#### Reading passage

You will probably find that the resources of your new system will be distributed rather widely and far apart; the inner worlds and objects will have high levels of available solar (stellar) energy, and probably metals or other solid elements; while the volatiles would mostly be in the outer system, and the asteroid miner/tug craft would be used to try to gather some of these resources together to make a viable economy in space. Just like in our own solar system, different locations will have something to contribute to a colonisation effort, but these resources will need to be moved from location to location.
The asteroid miner ship (probably using a gravity-tug system) could also be useful in terraforming any suitable worlds. Robert Zubrin has produced a detailed scheme for terraforming Mars using diverted asteroids; this scheme may well work in other planetary systems too.
And a lander craft is obviously desirable; you would need to take enough equipment down to start the process of mining or material gathering, as a suitable planet could provde water, propellant and construction materials. You would probably expect to have to mine the planet for fuel or propellant to take off again. Just don't expect to be popping up and down from orbit to the surface constantly, at least not until the new colony is well established.
spuriousmonkey 12-07-06, 06:26 AM I was also pondering about similar problems.
Let's assume our robot technology isn't going to improve that much in the future then we need people for labour. Could we colonize another star system with current technology + 20 years (assuming we can build a starship).
How are we going to keep the people alive after arrival (keeping them alive on the trip is another question) and then let them thrive?

########
#### Material provided

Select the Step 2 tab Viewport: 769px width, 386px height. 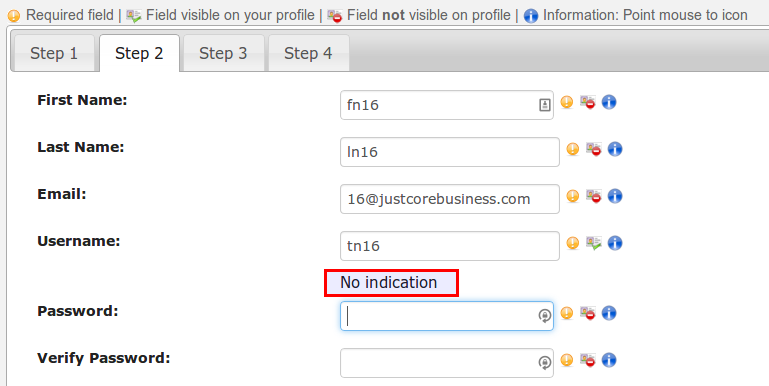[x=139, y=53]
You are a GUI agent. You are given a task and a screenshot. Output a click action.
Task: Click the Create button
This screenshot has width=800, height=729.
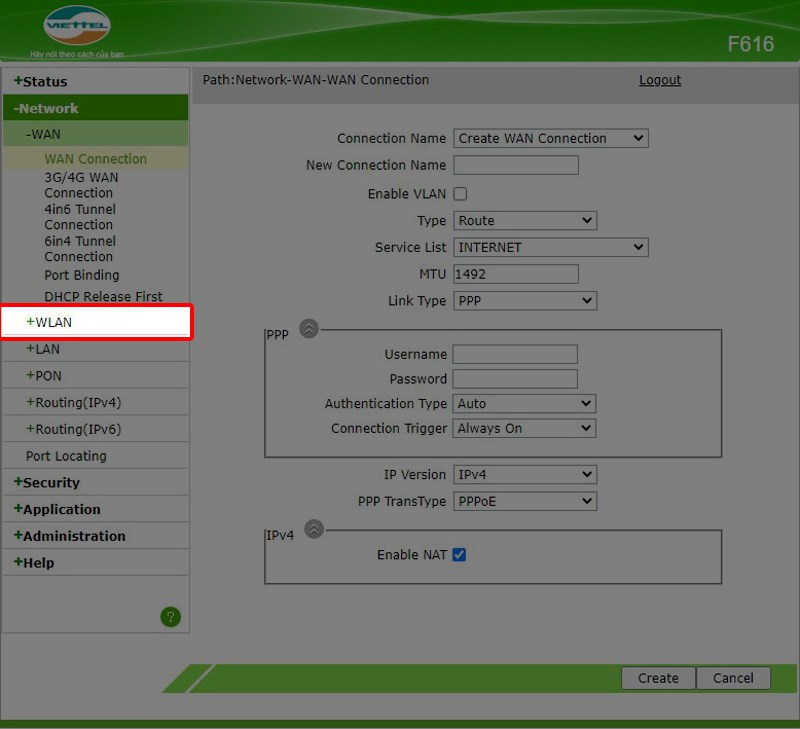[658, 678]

########
#### Material provided

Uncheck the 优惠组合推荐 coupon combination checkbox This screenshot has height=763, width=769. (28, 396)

########
#### Material provided

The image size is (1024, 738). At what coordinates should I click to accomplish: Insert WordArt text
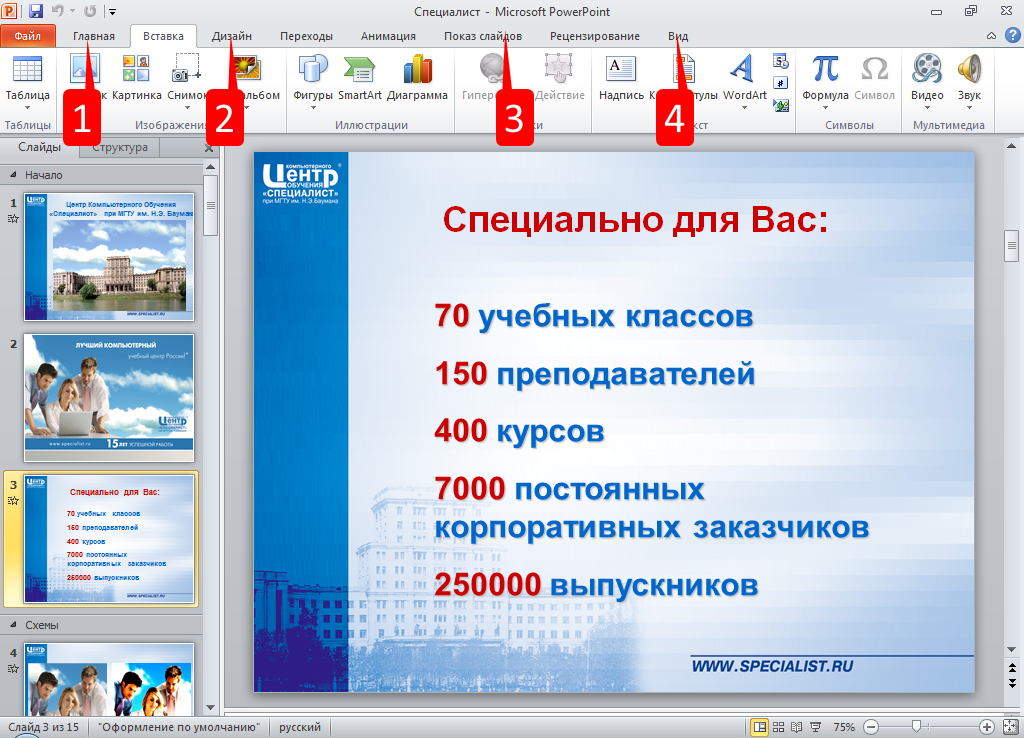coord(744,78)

########

Using the information ::
**a.** In the star system colonization text, who produced a detailed scheme for terraforming Mars using diverted asteroids?
**b.** Summarize the star system colonization text in two sentences.
**c.** In the star system colonization text, substitute "ices" for "volatiles" and write out the part that begins at the words "You will probably" and stops after "planetary systems too.".

Solutions to the problems ::
**a.** Robert Zubrin

**b.** A new star system's resources will likely be spread far apart, so asteroid miner or tug craft would be needed to gather them into a viable space economy and could also help terraform suitable worlds, while a lander would be needed to mine a planet for water, propellant and construction materials. A forum reply then asks whether another star system could be colonized with current technology plus 20 years, and how colonists could be kept alive and made to thrive after arrival.

**c.**
You will probably find that the resources of your new system will be distributed rather widely and far apart; the inner worlds and objects will have high levels of available solar (stellar) energy, and probably metals or other solid elements; while the ices would mostly be in the outer system, and the asteroid miner/tug craft would be used to try to gather some of these resources together to make a viable economy in space. Just like in our own solar system, different locations will have something to contribute to a colonisation effort, but these resources will need to be moved from location to location.
The asteroid miner ship (probably using a gravity-tug system) could also be useful in terraforming any suitable worlds. Robert Zubrin has produced a detailed scheme for terraforming Mars using diverted asteroids; this scheme may well work in other planetary systems too.